Talvez o problema seja mesmo esse. Afinal, ainda o ano passado o comité para os média da Câmara dos Comuns pediu alterações significativas nas leis eleitorais, que considerou não serem “adequadas” para os desafios do século XXI – até agora, o Governo britânico ainda não acatou as recomendações. O relatório surgiu após um inquérito às notícias falsas e manipulação de dados, na sequência dos receios levantados pela alegada interferência russa nas eleições norte-americanas de 2016.

 

Rússia? Corbyn revelou documentos que mostrariam que Johnson quer “vender” o serviço nacional de saúde aos Estados Unidos após o Brexit. O Governo admitiu que os documentos eram verdadeiros, mas estes não detalhavam a privatização da saúde no Reino Unido – apenas negociavam o acesso de farmacêuticas norte-americanas ao mercado britânico.
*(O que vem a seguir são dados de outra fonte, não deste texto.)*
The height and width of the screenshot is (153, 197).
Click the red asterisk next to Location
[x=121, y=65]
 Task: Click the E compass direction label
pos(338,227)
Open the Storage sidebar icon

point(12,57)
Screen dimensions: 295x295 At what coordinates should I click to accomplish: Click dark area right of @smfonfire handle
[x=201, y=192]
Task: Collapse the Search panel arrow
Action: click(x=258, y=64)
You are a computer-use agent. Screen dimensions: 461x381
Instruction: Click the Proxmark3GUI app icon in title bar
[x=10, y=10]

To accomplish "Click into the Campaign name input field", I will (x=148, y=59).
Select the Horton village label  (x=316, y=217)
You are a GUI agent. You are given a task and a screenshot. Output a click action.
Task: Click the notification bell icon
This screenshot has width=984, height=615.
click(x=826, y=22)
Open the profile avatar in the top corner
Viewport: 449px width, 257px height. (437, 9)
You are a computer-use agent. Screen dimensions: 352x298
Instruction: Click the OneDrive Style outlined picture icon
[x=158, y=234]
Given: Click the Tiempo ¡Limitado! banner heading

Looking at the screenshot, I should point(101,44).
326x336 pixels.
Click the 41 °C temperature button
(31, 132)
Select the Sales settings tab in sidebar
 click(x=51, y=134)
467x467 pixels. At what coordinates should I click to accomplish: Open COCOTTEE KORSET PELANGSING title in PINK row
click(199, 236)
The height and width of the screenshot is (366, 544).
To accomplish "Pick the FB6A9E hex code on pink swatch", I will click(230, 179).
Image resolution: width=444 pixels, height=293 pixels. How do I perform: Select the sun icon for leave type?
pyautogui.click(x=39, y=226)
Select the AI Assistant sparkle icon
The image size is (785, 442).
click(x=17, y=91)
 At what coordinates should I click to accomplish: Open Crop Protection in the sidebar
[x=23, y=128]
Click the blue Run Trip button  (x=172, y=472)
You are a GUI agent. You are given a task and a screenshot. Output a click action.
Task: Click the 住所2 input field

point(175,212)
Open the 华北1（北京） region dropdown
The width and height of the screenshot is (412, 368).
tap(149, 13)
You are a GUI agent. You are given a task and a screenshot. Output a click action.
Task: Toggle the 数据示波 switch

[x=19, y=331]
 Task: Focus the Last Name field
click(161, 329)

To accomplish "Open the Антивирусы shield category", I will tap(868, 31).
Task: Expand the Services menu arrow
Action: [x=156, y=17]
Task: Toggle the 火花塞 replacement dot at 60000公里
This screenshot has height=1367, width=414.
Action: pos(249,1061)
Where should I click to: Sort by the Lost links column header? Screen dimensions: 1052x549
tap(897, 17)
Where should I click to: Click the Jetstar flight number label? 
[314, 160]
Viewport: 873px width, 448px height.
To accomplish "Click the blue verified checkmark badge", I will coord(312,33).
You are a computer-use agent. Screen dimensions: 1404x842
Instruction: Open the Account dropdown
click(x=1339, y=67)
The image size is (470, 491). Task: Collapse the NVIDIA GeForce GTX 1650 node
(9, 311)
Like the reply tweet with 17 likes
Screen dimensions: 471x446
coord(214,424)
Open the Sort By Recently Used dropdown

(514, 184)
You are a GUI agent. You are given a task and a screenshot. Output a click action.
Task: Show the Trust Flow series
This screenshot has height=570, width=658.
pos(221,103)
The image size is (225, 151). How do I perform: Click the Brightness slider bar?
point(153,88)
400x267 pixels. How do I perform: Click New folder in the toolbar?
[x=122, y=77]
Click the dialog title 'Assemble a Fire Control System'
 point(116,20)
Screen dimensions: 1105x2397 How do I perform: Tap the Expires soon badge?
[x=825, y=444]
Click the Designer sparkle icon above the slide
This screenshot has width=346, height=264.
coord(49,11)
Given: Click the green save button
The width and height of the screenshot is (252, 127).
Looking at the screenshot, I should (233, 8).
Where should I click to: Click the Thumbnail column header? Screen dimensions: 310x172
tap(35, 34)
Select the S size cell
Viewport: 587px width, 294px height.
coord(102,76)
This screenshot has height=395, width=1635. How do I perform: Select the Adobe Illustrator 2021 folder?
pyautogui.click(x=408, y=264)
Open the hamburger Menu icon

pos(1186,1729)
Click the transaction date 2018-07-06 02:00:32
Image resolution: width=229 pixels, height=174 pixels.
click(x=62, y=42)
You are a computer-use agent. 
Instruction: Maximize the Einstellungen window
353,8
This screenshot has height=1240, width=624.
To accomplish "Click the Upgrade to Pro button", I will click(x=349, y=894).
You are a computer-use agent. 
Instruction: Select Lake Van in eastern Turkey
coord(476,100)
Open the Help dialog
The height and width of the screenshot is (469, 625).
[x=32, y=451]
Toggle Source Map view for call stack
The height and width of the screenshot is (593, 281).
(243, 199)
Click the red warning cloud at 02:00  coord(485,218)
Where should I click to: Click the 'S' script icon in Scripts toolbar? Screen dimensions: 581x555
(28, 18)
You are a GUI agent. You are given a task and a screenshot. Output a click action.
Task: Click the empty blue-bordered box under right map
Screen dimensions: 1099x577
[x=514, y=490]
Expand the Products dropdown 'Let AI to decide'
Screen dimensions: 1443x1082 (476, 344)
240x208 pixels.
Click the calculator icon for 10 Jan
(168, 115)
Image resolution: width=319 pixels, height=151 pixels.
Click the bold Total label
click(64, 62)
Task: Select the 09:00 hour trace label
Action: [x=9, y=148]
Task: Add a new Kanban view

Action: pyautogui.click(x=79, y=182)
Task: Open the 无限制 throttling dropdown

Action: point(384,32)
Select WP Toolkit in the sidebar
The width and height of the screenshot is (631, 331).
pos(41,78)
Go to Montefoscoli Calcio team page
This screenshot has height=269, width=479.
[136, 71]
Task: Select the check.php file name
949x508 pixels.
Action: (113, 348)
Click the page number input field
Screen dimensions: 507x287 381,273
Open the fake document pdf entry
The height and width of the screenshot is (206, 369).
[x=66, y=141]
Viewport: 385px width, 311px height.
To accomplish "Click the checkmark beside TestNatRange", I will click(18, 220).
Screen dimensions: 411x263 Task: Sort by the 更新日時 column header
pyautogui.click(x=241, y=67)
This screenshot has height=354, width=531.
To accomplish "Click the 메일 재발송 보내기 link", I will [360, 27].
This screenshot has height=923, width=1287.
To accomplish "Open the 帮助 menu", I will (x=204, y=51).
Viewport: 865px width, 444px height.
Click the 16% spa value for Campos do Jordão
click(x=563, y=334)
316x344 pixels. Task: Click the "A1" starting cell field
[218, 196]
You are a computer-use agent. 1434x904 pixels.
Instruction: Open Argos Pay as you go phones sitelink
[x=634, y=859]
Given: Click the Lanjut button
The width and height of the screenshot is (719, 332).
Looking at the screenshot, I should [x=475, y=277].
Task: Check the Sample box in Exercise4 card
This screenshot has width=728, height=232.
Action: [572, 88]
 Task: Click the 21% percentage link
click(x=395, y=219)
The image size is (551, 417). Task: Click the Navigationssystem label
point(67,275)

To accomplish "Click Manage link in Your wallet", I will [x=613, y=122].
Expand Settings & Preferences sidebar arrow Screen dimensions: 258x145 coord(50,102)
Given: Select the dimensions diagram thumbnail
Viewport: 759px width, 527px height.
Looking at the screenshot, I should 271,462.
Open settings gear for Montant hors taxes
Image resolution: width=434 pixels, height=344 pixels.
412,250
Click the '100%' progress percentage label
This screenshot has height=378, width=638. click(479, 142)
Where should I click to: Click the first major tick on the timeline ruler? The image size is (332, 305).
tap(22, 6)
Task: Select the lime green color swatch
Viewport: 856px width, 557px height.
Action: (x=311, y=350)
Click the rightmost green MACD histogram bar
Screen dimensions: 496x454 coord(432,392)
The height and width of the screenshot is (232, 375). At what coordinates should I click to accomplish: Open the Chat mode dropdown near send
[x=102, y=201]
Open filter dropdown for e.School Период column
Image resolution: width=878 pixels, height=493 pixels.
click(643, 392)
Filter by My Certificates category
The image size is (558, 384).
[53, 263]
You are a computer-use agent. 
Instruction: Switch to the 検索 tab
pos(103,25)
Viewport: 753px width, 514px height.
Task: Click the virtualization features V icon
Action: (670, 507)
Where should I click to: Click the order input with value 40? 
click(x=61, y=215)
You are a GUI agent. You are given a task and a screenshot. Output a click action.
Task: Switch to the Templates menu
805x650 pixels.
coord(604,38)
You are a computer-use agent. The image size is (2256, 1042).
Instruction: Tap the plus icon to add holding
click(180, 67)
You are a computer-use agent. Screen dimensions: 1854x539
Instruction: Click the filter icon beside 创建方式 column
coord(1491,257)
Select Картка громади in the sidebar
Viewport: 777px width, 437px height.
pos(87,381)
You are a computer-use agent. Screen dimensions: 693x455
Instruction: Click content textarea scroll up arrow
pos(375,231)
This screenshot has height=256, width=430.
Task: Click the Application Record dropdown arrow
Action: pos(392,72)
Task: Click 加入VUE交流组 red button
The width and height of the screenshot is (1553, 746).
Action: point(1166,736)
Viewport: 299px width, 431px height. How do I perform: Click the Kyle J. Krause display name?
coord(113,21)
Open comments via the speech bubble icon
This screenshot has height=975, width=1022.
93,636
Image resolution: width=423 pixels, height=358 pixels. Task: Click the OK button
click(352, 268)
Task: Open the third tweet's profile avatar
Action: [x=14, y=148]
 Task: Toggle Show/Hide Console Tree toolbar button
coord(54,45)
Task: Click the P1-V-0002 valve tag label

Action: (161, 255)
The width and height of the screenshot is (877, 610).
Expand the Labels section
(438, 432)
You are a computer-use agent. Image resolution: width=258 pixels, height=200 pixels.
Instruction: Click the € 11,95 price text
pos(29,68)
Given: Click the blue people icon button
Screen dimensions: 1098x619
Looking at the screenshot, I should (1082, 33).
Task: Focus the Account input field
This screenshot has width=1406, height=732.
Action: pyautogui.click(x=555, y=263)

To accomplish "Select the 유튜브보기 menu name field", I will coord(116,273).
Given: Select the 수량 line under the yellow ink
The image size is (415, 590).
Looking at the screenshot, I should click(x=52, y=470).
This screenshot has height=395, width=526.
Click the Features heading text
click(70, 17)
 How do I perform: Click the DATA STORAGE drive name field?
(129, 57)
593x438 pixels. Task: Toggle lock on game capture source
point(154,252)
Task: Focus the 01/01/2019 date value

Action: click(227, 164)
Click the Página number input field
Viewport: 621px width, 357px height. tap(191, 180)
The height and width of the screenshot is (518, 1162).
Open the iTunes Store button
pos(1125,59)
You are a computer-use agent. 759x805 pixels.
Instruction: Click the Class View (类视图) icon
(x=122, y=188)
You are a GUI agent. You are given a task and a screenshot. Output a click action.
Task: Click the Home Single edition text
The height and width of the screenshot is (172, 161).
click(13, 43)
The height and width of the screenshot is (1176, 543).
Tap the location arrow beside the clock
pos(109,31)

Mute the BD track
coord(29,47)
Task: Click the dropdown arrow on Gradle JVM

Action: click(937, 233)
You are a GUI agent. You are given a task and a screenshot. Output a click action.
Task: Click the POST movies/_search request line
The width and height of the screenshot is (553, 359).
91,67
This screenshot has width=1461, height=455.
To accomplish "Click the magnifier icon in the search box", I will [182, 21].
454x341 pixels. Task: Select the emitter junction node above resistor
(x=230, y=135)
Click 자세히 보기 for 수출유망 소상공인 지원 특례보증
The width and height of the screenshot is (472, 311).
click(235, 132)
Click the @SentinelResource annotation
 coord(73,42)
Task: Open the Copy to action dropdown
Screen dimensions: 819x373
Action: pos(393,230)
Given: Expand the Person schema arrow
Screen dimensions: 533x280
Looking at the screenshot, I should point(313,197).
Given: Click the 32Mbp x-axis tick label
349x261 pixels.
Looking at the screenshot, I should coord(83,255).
São assuntos distintos, apesar da editora de política da BBC, Laura Kuenssberg reconhecer que um acordo comercial com os EUA “poderia estender as patentes de alguns medicamentos, que custariam mais”.

Contudo, ficou a questão de onde é que Corbyn arranjou os documentos. O website Reddit confirmou que antes do líder trabalhista os revelar, os documentos foram divulgados na plataforma, por um utilizador anónimo, que o Reddit relacionou com uma campanha de contra-informação russa. “Precisamos de chegar ao fundo da questão, não determinámos a verdade dos factos”, reagiu Johnson.

Face às críticas, Corbyn assegurou que se trata de uma “teoria da conspiração do primeiro-ministro”. Já um porta-voz dos trabalhistas acrescentou: “Estes documentos mostram uma conspiração contra o nosso serviço nacional de saúde”. E que a sua divulgação à imprensa “é claramente de interesse público”.